Тошнотворная жара держится уже неделю.
Мидтайн с конца весны обмелел уже на треть. Обнажилась пологая часть берега, раньше скрытая под волнами. Высохший ил испещрили язвы трещин – глубоких, дышащих затхлыми испарениями. Кое-где торчат пивные бутылки и пластиковые стаканы из-под колы, а у самой кромки воды вздыбил искривлённое колесо ржавый велосипед.
– …чёртовы очистительные службы!
– Годфри, успокойся.
Голос отца – кипящее масло, голос матери – лимонный лёд. Моргана кидает то в жар, то в холод. В машине пахнет бензином, и от этого к горлу подкатывает завтрак.
– Что значит – успокойся?! А они потом скажут, что я не выполняю предвыборных обещаний… Этель, да прекрати так на меня смотреть! Я за рулём!

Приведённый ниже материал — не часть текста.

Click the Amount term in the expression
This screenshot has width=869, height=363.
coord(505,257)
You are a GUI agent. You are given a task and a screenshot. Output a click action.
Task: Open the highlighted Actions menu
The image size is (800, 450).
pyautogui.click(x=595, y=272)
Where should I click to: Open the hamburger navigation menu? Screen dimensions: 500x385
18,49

– Надо было взять водителя.
– И ты всегда знаешь, что лучше делать! Может, на следующих выборах выдвинешь свою кандидатуру в мэры?

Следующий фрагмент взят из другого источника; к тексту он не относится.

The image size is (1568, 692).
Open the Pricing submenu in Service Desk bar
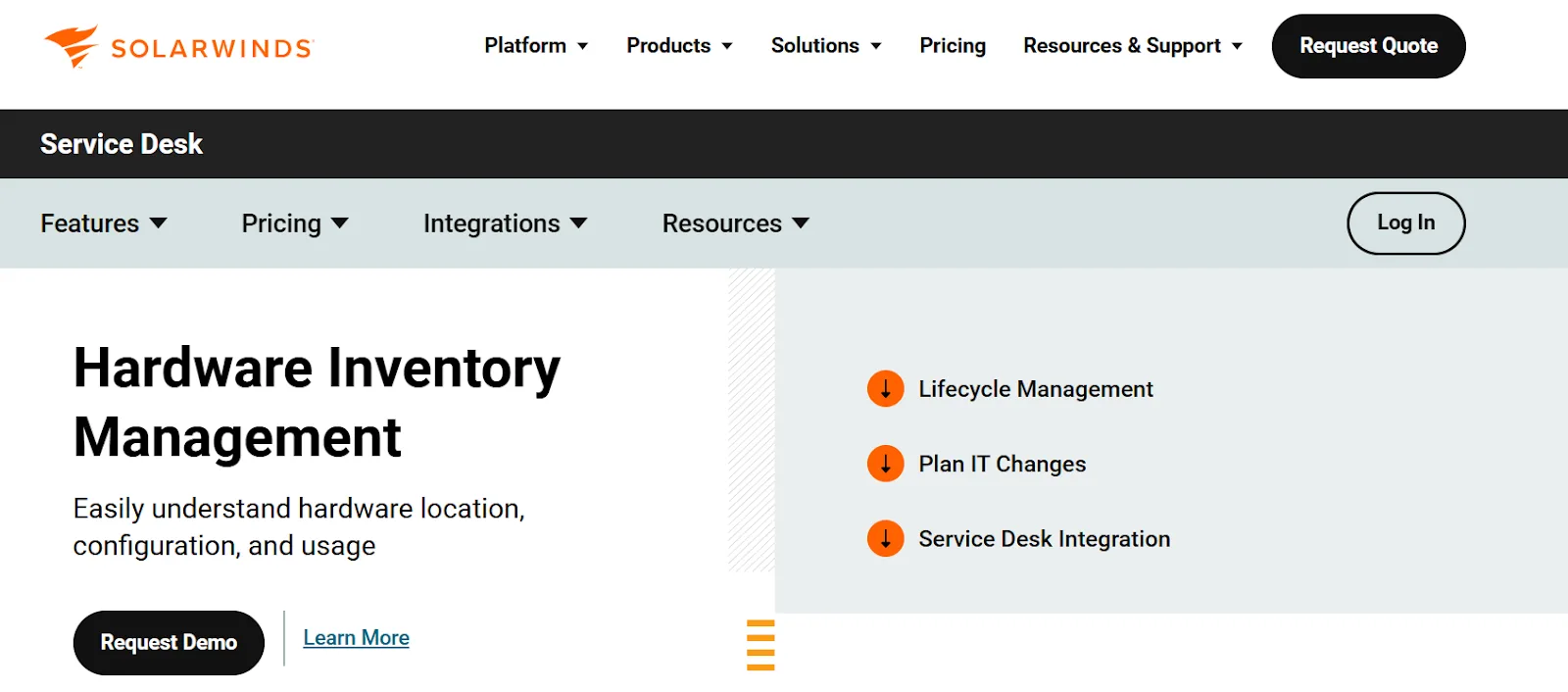pyautogui.click(x=295, y=223)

Моргану хочется зажать уши руками, но он и двинуться не может. Слишком тесно. Справа – сестрица Гвен. Ей уже двадцать, она совсем взрослая; поездка к дяде Гарри ей даром не сдалась, но с отцом не поспоришь – это он платит за колледж. Гвен хмуро пялится в окно, прикусив прядь красно-рыжих волос. Жёсткий подол белого платья сестры царапает Моргану колени. Слева Дилан шушукается с Самантой; они азартно терзают приставку, и игра явно не относится к тем, что одобрил бы отец – кровь, части тела и визг бензопилы, отчётливо слышный даже через наушники.
Мама прикрывает глаза – спор окончен – и начинает плавно водить руками над коленями, словно играя на невидимом фортепьяно. Морган подаётся вперёд, угадывая неслышную мелодию по движениям пальцев.
Дебюсси. “Диалог ветра с морем”.
На губах у мамы всё та же лимонно-ледяная улыбка. Безупречное каре того же молочно-медового цвета, что и у Моргана, покачивается в такт движениям.
Отец старается на неё не смотреть.
Когда “шерли” паркуется наконец у дома дяди Гарри, Морган первым выползает из машины – прямо по жёстким коленкам Дилана, сминая платье Сэм – наружу, как бабочка из кокона. Распахивает дверцу, вываливается на хрусткий гравий, обдирая ладони, поднимается и бежит к дому – скучной белой коробке под синей крышкой. Жаркое марево расплывается перед глазами, дрожит; и сморгнуть бы пот, но отчего-то страшно закрыть глаза.
Там, позади, отец снова ругается, а мама играет беззвучную музыку.
Дверь открыта. Морган неуверенно толкает её и входит в холл. Здесь темно, прохладно и слегка пахнет гнильцой. В углу старый сундук – куда старше, чем сам дом. Над сундуком – захламлённая вешалка, где зимние куртки висят вперемешку с летними футболками на пластиковых “плечиках”. Одна футболка, с червяком в очках, валяется на полу. Морган подбирает её и медленно идёт по дому – из комнаты в комнату, пока не добирается до гостиной.